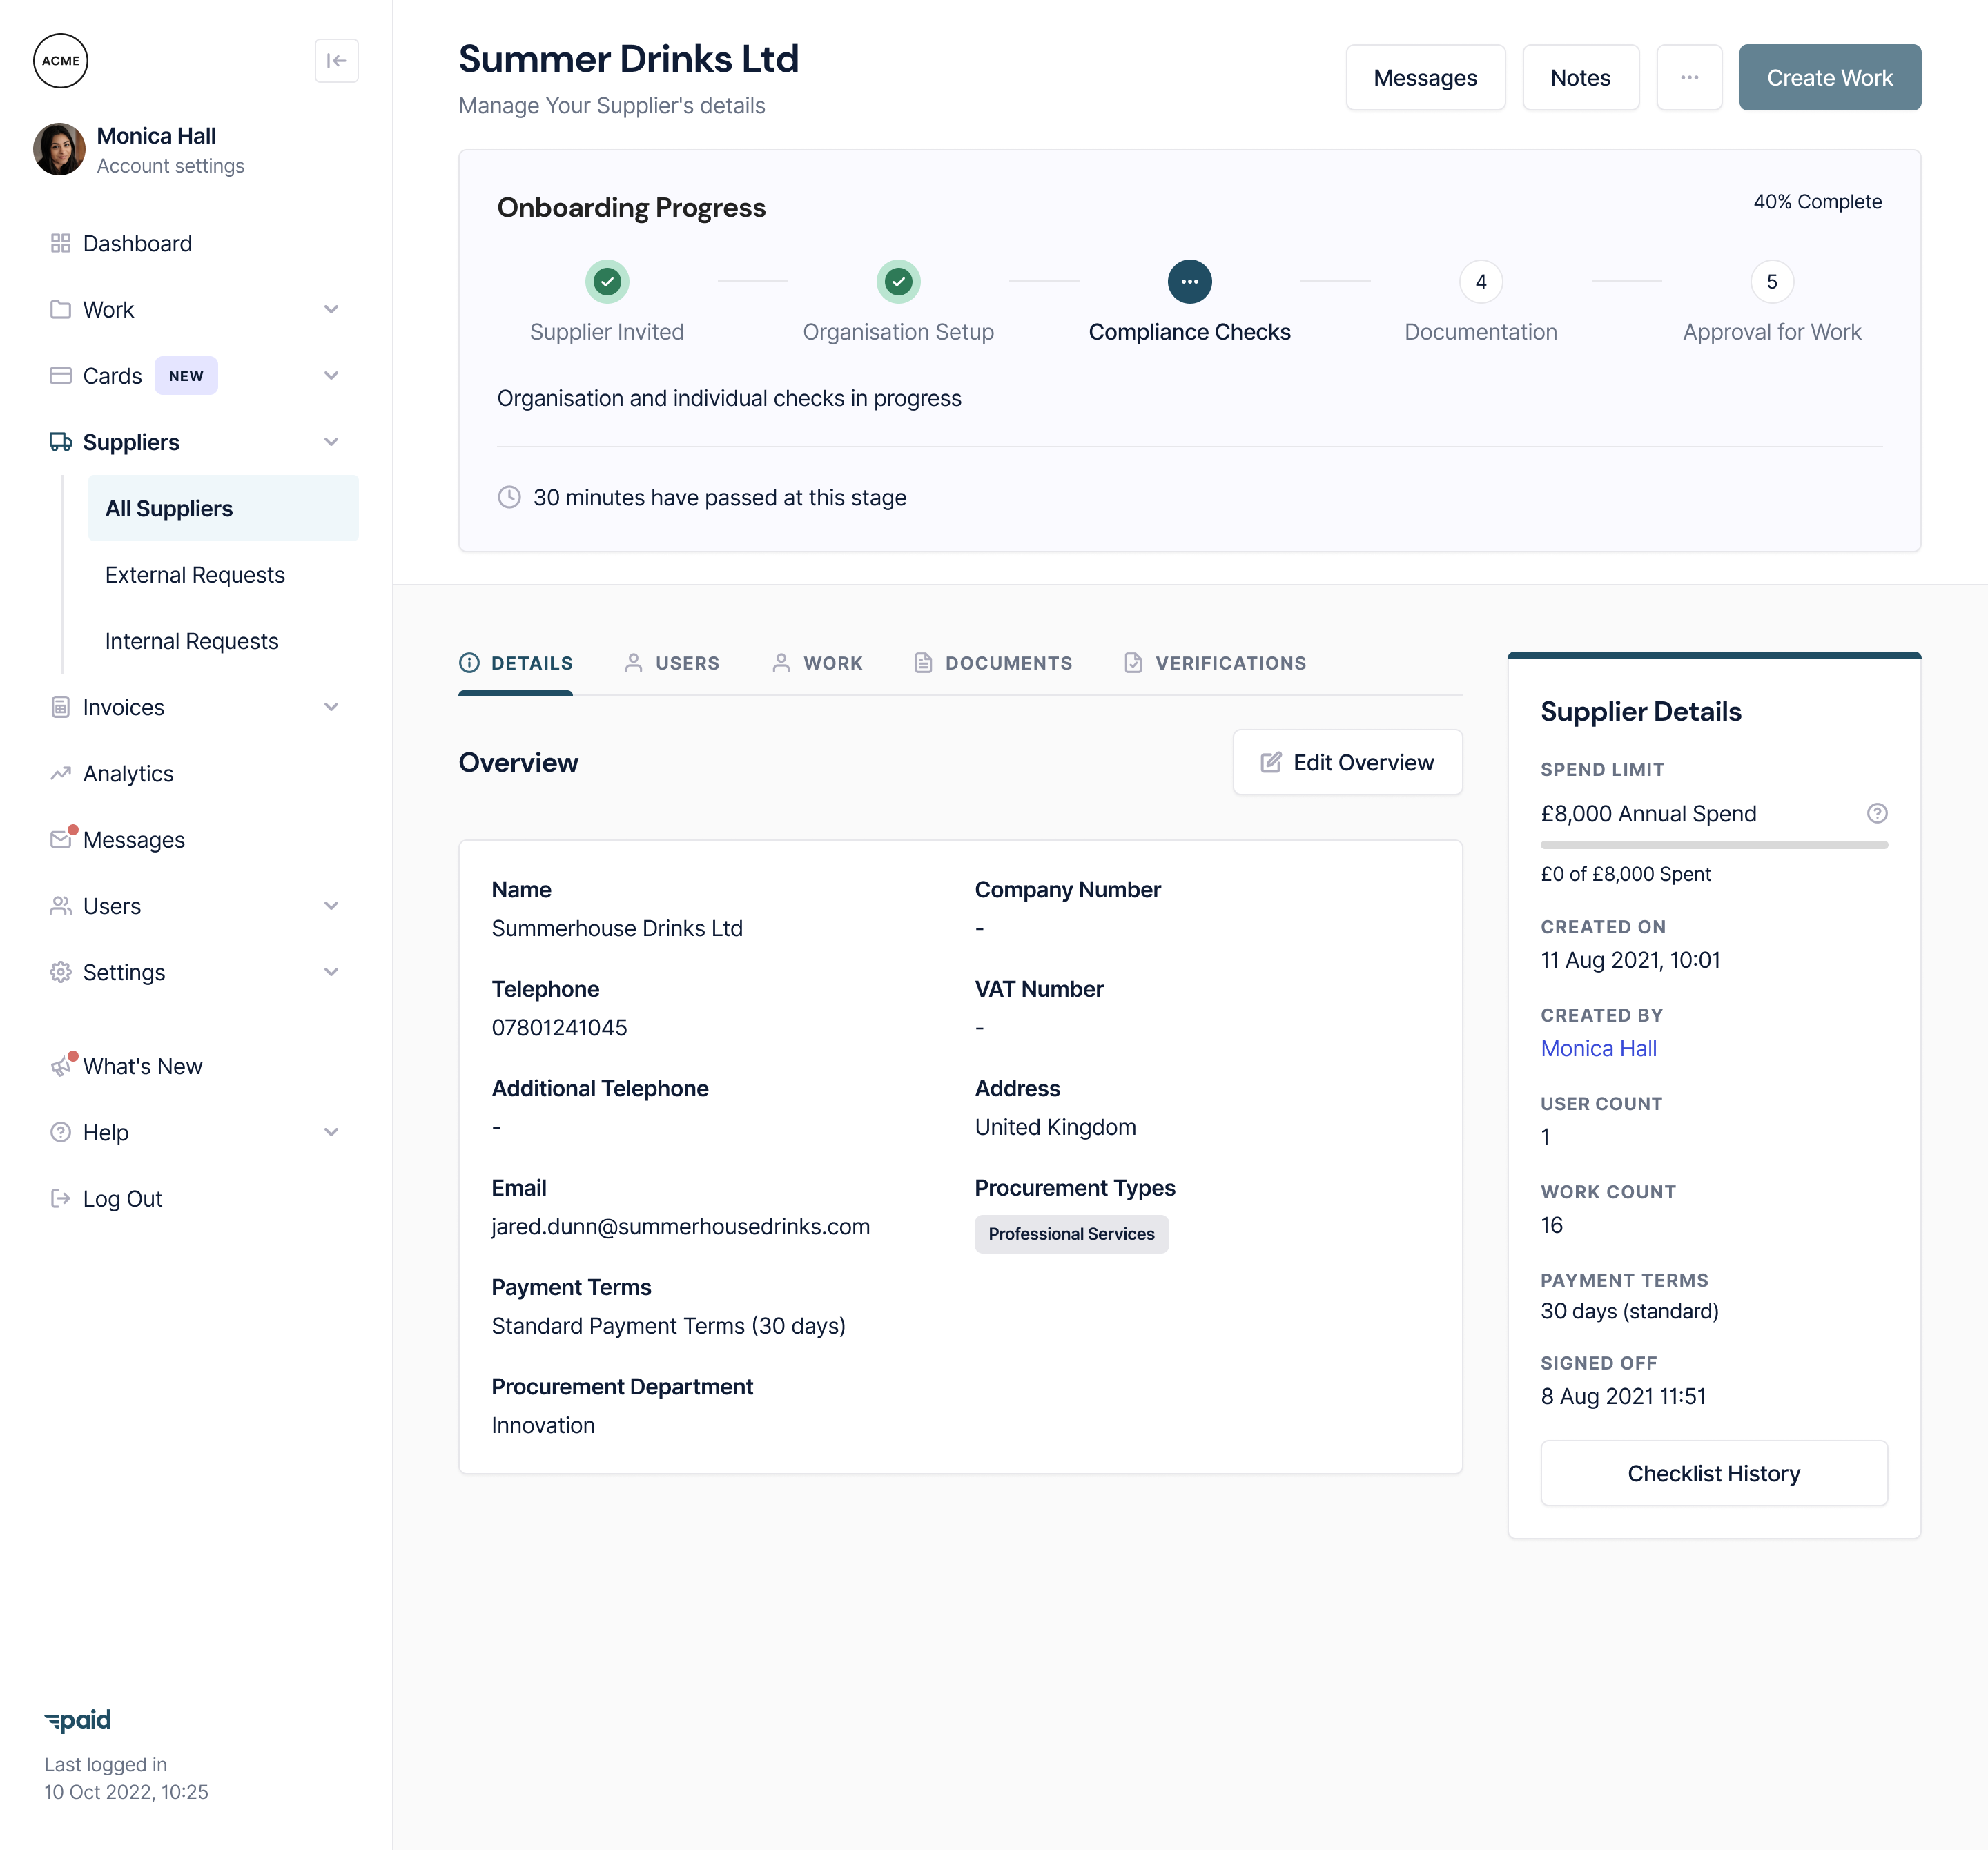The height and width of the screenshot is (1850, 1988).
Task: Toggle the completed Organisation Setup step
Action: pyautogui.click(x=897, y=280)
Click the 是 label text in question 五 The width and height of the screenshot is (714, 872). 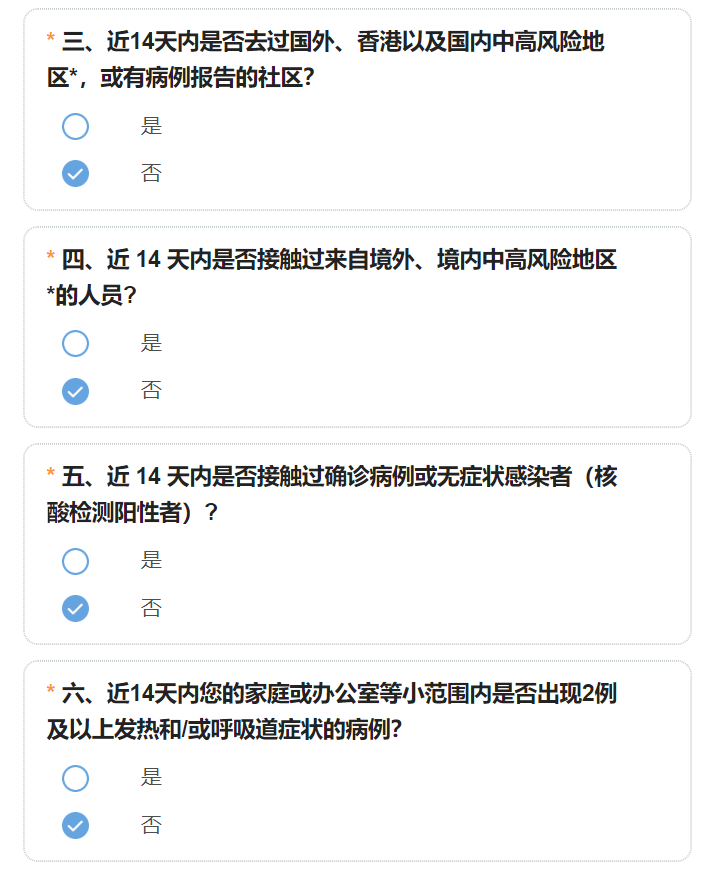pos(151,561)
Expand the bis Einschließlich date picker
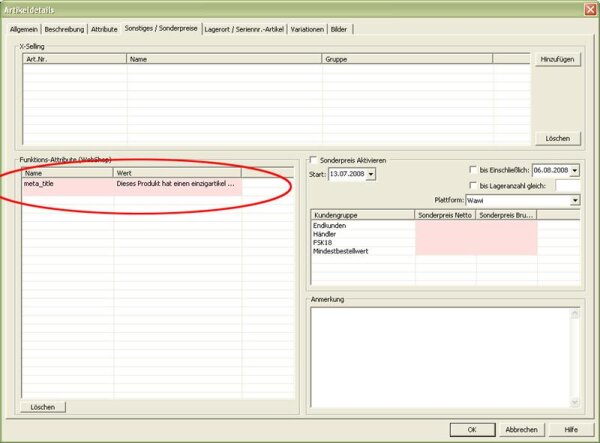Image resolution: width=600 pixels, height=443 pixels. (x=575, y=170)
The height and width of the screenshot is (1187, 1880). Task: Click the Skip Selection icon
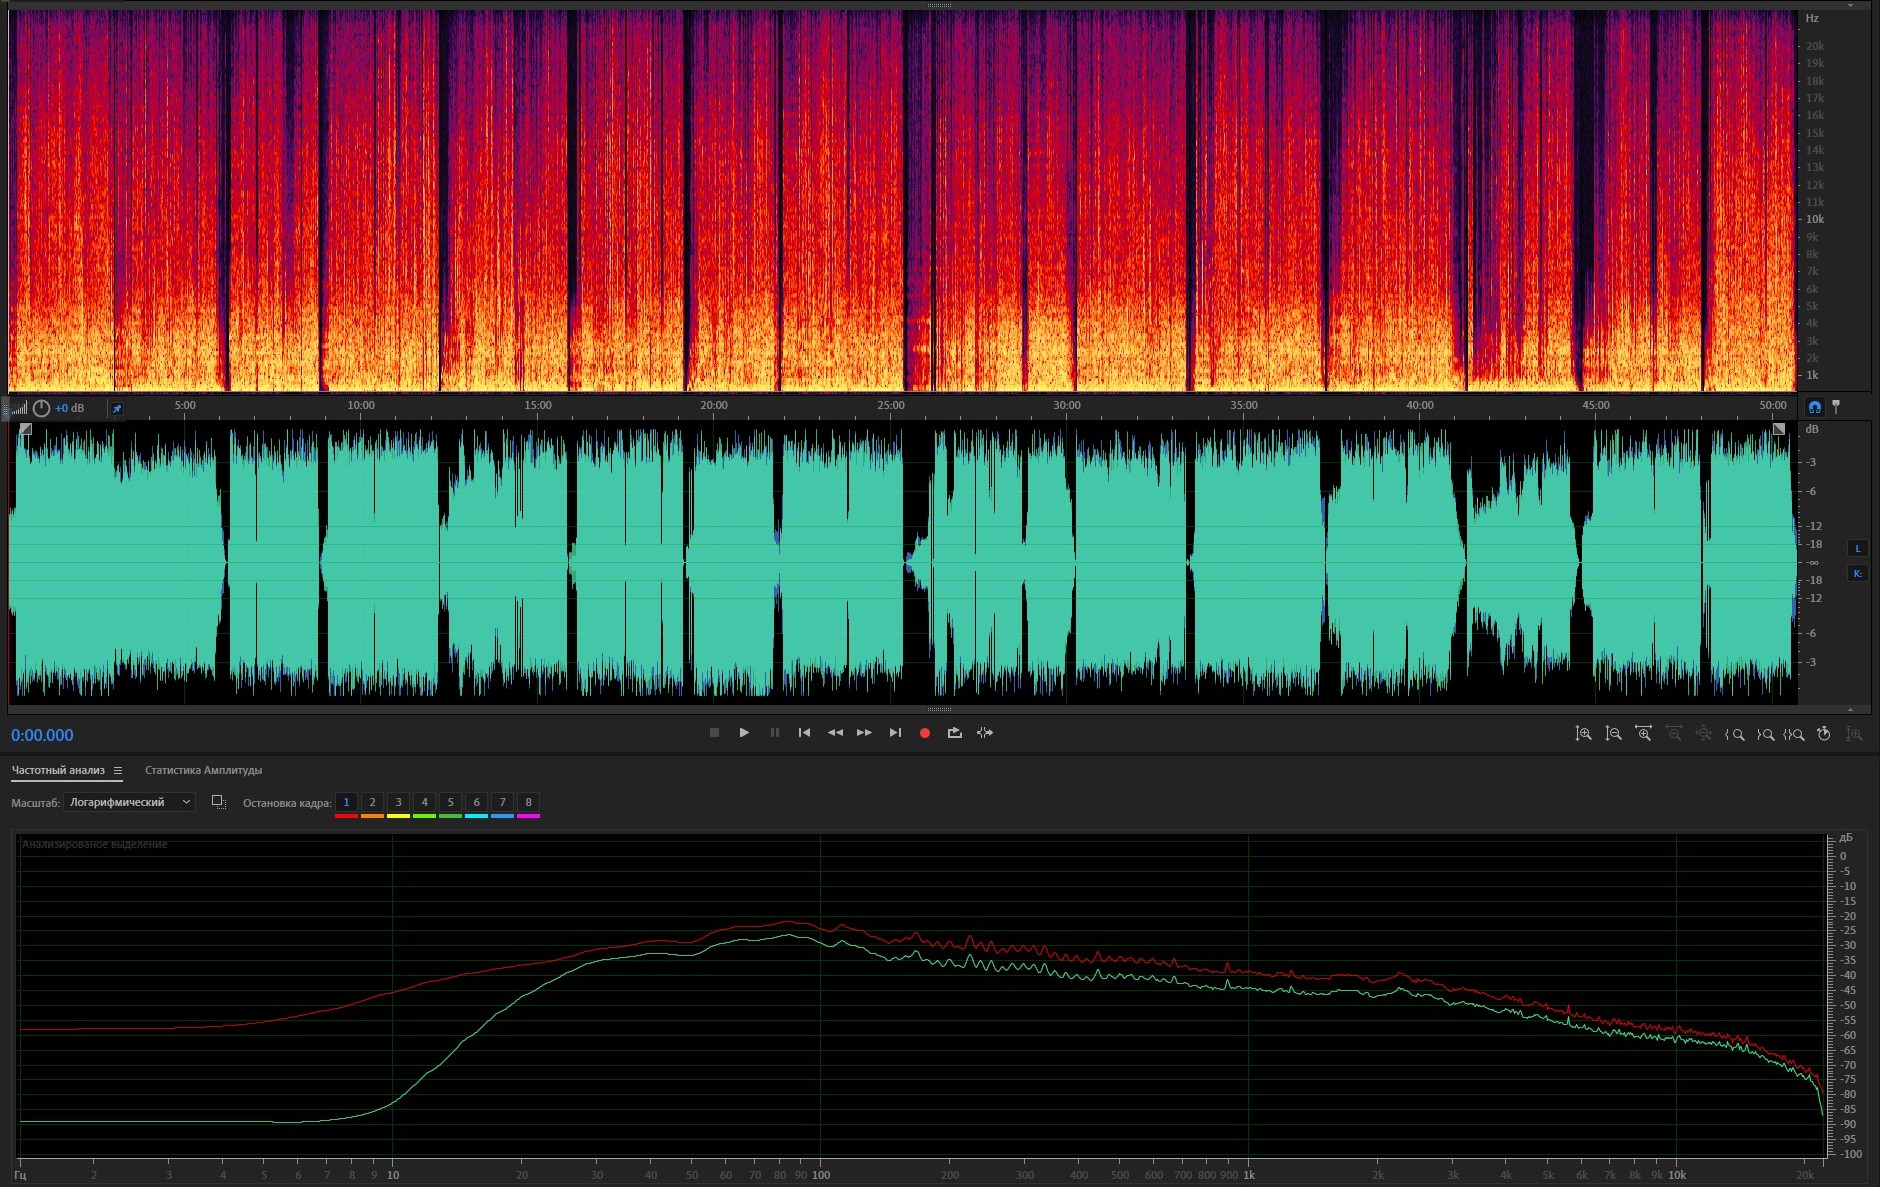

┄┄┄┄┄┄┄┄┄┄

What the task asks
Return exactly the lines from the line with "Expand the bis Einschließlich date picker" through the last line of the data above, both included; pictures do not go in the answer.

Task output
Expand the bis Einschließlich date picker
Image resolution: width=600 pixels, height=443 pixels. (x=575, y=170)
The height and width of the screenshot is (1187, 1880). Task: Click the Skip Selection icon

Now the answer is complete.